▸ WHAT THE EXERCISE ASKS
Reproduce verbatim the lines of the material below, starting at the line with "RU (1117, 116)" and ending at the line with "Amazonで探す (273, 1509)", both inclusive; skip the rest.

▸ DATASET RECORDS
= = =

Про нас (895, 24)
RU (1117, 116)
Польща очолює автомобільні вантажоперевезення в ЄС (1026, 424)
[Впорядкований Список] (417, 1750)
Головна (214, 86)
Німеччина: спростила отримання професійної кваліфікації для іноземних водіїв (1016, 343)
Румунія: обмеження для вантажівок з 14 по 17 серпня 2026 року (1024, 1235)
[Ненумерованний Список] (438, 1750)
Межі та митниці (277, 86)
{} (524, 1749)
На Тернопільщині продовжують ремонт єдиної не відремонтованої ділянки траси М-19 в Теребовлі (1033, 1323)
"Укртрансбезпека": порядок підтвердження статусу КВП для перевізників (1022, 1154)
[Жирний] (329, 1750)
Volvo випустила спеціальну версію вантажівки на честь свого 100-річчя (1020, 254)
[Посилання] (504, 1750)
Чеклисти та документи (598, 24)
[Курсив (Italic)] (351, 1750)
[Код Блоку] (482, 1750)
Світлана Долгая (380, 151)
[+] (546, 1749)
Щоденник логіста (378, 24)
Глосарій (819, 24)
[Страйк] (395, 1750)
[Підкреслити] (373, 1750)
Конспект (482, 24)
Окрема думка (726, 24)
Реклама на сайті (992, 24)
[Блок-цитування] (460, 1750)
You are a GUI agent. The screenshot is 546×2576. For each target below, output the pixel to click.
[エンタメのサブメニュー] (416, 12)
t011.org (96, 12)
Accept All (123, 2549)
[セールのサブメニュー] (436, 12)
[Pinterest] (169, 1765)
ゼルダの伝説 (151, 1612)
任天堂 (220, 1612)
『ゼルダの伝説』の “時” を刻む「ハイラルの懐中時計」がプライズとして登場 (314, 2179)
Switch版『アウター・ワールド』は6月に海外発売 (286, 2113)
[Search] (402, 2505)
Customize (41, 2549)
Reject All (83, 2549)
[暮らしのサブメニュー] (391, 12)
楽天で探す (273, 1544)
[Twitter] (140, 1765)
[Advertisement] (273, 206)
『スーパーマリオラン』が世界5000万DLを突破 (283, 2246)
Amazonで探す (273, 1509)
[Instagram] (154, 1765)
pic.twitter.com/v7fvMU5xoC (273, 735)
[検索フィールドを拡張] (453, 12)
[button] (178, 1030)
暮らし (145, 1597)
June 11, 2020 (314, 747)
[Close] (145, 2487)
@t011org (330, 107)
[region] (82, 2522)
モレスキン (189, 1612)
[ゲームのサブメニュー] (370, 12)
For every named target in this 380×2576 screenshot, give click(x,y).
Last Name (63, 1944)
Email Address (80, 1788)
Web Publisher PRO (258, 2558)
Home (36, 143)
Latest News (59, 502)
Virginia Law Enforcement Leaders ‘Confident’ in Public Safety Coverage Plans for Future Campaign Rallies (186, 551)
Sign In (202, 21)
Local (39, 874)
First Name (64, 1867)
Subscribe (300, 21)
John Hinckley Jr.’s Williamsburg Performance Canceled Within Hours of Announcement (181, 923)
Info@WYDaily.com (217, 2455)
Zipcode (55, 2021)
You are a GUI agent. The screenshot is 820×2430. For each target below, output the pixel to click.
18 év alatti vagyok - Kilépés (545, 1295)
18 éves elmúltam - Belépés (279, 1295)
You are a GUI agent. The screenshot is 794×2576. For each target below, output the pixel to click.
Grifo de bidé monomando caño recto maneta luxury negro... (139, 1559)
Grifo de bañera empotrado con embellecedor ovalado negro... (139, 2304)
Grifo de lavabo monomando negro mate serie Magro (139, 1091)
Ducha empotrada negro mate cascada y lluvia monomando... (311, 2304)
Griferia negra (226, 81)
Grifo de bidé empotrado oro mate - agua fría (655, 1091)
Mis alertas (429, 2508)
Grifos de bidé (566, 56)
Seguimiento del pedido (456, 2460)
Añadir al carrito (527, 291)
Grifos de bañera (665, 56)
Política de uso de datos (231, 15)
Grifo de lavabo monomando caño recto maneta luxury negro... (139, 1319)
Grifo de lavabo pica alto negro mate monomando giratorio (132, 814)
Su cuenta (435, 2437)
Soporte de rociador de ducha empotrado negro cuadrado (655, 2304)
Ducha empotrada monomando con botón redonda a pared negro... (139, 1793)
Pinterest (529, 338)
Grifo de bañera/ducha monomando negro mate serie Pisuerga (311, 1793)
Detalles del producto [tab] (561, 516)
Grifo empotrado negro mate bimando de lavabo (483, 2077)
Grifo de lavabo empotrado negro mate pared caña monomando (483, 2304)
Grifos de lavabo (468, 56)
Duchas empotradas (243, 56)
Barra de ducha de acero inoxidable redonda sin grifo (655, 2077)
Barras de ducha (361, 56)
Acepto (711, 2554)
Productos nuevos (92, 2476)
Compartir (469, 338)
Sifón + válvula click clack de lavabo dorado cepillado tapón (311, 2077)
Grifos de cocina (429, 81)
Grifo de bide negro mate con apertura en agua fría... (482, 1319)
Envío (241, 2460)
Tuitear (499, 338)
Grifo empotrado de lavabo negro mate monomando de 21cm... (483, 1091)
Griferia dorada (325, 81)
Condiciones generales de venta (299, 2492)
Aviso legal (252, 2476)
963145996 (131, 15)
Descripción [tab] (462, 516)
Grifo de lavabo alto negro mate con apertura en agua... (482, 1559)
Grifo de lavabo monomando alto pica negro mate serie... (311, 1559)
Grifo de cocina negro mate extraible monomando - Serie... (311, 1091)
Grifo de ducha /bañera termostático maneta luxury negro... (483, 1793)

= = =

▸ ANSWER BOX
RU (1117, 116)
Польща очолює автомобільні вантажоперевезення в ЄС (1026, 424)
[Впорядкований Список] (417, 1750)
Головна (214, 86)
Німеччина: спростила отримання професійної кваліфікації для іноземних водіїв (1016, 343)
Румунія: обмеження для вантажівок з 14 по 17 серпня 2026 року (1024, 1235)
[Ненумерованний Список] (438, 1750)
Межі та митниці (277, 86)
{} (524, 1749)
На Тернопільщині продовжують ремонт єдиної не відремонтованої ділянки траси М-19 в Теребовлі (1033, 1323)
"Укртрансбезпека": порядок підтвердження статусу КВП для перевізників (1022, 1154)
[Жирний] (329, 1750)
Volvo випустила спеціальну версію вантажівки на честь свого 100-річчя (1020, 254)
[Посилання] (504, 1750)
Чеклисти та документи (598, 24)
[Курсив (Italic)] (351, 1750)
[Код Блоку] (482, 1750)
Світлана Долгая (380, 151)
[+] (546, 1749)
Щоденник логіста (378, 24)
Глосарій (819, 24)
[Страйк] (395, 1750)
[Підкреслити] (373, 1750)
Конспект (482, 24)
Окрема думка (726, 24)
Реклама на сайті (992, 24)
[Блок-цитування] (460, 1750)
You are a GUI agent. The screenshot is 546×2576. For each target below, output the pixel to click.
[エンタメのサブメニュー] (416, 12)
t011.org (96, 12)
Accept All (123, 2549)
[セールのサブメニュー] (436, 12)
[Pinterest] (169, 1765)
ゼルダの伝説 (151, 1612)
任天堂 (220, 1612)
『ゼルダの伝説』の “時” を刻む「ハイラルの懐中時計」がプライズとして登場 (314, 2179)
Switch版『アウター・ワールド』は6月に海外発売 (286, 2113)
[Search] (402, 2505)
Customize (41, 2549)
Reject All (83, 2549)
[暮らしのサブメニュー] (391, 12)
楽天で探す (273, 1544)
[Twitter] (140, 1765)
[Advertisement] (273, 206)
『スーパーマリオラン』が世界5000万DLを突破 (283, 2246)
Amazonで探す (273, 1509)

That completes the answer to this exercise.